Kate e seu pai entregaram seus documentos de identificação. O homem analisou por alguns segundos e depois os devolveu, mantendo ainda sua postura séria e autoritária.

— Sigam-me em silêncio — ele não pedia as coisas, mas sim ordenava. Portanto, os dois o obedeceram.

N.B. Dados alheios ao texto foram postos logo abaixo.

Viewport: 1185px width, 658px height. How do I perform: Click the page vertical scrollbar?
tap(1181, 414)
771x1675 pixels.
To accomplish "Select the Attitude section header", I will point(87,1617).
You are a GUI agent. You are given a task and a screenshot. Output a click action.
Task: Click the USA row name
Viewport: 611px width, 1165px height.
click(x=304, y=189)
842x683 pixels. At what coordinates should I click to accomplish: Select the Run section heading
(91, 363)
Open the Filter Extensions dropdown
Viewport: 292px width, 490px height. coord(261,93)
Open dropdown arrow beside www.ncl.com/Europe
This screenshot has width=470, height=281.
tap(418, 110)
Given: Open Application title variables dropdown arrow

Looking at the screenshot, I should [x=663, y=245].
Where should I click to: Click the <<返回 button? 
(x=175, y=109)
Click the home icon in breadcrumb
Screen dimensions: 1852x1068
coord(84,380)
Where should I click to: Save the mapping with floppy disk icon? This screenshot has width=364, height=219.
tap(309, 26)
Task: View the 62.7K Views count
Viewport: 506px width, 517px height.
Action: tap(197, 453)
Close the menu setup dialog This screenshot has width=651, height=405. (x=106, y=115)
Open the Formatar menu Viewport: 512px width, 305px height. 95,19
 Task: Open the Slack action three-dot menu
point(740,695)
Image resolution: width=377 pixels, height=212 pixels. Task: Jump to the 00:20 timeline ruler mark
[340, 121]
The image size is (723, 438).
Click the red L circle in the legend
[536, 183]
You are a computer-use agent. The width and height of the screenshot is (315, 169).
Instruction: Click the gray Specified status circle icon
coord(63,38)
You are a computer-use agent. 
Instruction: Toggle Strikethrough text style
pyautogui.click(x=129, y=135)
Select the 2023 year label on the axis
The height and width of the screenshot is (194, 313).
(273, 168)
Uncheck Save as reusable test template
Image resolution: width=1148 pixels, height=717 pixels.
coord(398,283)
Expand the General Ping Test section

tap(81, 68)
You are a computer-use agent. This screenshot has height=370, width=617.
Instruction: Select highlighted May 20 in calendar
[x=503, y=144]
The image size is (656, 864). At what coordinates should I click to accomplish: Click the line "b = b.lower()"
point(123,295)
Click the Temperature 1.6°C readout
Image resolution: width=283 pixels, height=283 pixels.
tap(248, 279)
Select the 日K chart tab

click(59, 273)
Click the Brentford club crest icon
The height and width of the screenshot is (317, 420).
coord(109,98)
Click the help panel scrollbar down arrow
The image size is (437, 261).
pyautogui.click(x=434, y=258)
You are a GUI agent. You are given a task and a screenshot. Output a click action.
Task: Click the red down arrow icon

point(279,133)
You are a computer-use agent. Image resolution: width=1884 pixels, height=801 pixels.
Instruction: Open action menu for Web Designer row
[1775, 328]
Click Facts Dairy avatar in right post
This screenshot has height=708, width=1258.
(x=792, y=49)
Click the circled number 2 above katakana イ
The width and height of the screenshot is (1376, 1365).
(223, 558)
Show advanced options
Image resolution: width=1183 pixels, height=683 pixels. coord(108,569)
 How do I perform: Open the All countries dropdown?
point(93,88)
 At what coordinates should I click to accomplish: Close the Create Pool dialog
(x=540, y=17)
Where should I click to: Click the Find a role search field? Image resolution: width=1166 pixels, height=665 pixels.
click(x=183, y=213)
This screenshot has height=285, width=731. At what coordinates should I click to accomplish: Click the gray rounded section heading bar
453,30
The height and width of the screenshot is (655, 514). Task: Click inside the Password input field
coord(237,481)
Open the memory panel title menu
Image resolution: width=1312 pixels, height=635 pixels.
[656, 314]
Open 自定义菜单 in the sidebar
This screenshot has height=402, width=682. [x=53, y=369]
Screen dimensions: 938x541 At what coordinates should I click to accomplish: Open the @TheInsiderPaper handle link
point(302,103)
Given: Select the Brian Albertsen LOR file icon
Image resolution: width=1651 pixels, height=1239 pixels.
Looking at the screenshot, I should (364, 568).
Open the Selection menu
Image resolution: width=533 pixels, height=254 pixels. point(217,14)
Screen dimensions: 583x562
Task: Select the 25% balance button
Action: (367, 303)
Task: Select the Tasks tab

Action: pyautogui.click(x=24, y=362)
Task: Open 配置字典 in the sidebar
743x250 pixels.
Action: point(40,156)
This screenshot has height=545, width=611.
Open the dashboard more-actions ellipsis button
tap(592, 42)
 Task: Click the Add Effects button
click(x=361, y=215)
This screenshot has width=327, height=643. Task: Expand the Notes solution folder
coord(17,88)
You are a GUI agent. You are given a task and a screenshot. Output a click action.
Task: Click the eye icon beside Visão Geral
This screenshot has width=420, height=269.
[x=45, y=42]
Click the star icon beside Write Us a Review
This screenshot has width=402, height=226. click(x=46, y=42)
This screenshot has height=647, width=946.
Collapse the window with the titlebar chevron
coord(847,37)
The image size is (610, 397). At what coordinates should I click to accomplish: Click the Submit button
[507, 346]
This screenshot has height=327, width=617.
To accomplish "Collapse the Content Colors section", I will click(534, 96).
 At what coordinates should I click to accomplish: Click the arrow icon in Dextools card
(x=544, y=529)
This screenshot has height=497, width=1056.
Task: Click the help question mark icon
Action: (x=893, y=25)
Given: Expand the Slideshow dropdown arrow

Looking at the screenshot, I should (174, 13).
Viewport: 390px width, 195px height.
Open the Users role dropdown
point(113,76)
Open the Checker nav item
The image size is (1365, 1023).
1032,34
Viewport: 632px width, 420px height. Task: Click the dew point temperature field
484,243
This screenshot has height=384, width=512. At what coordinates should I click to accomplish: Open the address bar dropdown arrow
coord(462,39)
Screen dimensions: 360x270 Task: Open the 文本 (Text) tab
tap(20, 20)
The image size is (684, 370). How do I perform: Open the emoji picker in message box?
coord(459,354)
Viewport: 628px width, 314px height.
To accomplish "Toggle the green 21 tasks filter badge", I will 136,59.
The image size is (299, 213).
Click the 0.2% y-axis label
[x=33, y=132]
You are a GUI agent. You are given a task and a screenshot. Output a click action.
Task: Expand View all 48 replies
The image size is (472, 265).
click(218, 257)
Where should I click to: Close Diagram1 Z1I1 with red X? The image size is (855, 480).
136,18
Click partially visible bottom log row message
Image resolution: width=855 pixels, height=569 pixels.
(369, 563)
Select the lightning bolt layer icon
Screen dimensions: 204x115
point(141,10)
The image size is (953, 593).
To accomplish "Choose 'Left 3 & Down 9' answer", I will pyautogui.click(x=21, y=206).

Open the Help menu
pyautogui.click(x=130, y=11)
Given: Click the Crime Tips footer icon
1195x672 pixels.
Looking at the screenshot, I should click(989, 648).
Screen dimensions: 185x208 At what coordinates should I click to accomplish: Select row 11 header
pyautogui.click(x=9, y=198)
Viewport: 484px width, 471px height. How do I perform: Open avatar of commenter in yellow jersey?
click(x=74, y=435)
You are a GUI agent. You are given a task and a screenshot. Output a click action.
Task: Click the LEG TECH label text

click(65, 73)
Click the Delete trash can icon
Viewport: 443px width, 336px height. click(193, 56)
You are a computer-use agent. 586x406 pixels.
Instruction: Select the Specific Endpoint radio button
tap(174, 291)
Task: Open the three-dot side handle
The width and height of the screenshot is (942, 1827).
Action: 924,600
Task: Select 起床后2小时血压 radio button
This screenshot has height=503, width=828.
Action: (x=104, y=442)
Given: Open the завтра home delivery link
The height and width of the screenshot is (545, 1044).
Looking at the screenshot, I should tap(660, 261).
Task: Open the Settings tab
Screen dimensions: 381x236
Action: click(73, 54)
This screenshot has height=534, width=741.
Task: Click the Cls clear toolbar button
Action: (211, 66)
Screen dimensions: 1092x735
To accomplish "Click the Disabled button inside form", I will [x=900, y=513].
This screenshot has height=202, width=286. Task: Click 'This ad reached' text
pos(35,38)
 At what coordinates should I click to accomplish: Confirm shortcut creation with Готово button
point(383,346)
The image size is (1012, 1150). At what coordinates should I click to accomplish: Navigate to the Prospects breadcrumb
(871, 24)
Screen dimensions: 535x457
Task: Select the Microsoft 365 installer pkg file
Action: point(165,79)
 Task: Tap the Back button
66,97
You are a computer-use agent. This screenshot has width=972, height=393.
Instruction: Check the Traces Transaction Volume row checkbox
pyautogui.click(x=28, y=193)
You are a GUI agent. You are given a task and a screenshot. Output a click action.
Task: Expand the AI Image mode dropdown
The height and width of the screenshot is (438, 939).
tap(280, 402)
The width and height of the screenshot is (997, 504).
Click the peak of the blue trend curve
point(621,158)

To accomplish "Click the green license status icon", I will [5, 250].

Eles pegaram o corredor de saída da estação, e conforme se afastava dos trilhos Kate sentia sumir a sensação de impotência que carregava desde o momento em que entrou no trem. Ela percebera que não conseguia usar seu poder enquanto estava lá dentro, e de alguma forma sentiu que naquele momento poderia usar sem problemas. Mesmo assim, não o fez. Não queria levar bronca daquele homem no seu primeiro dia.

Conforme seguiram caminho, o vento diminuiu e Kate pôde retirar sua touca. Quando seu campo de visão aumentou, ela avistou a Academia de longe, um enorme conjunto de prédios que agora seria seu lar. À frente, os dois maiores edifícios se erguiam em direção ao céu nublado, separados por um térreo que Kate supôs ser a entrada. Tudo era coberto por uma cerca de metal, acompanhada de arbustos e flores das mais diversas cores. Havia algumas árvores tanto fora quanto dentro do portão, e alguns funcionários cuidavam desse jardim.

Nos fundos, depois dos maiores prédios, Kate pode ver uma grande construção circular aparecendo por cima de um espaço vazio entre as construções. Ela não conseguia ver o final dessa parte, nem se havia algo depois dela, mas seus olhos se encheram de brilho ao ver tamanha imensidão. Pela primeira vez, sentiu-se animada para começar.

Ao se aproximar do portão de entrada, uma mulher jovem os aguardava. Ela vestia roupas formais de cor creme e usava salto alto, mas ainda assim não chegava à altura do guarda que os acompanhava. Seu cabelo era curto e penteado com gel como o de um rapaz, o tom loiro claro combinando com o de suas roupas. Ela sorriu gentilmente para demonstrar conforto à nova aluna, e não havia uma única linha de expressão em seu rosto. Ela era jovem como uma criança que só cresceu em tamanho.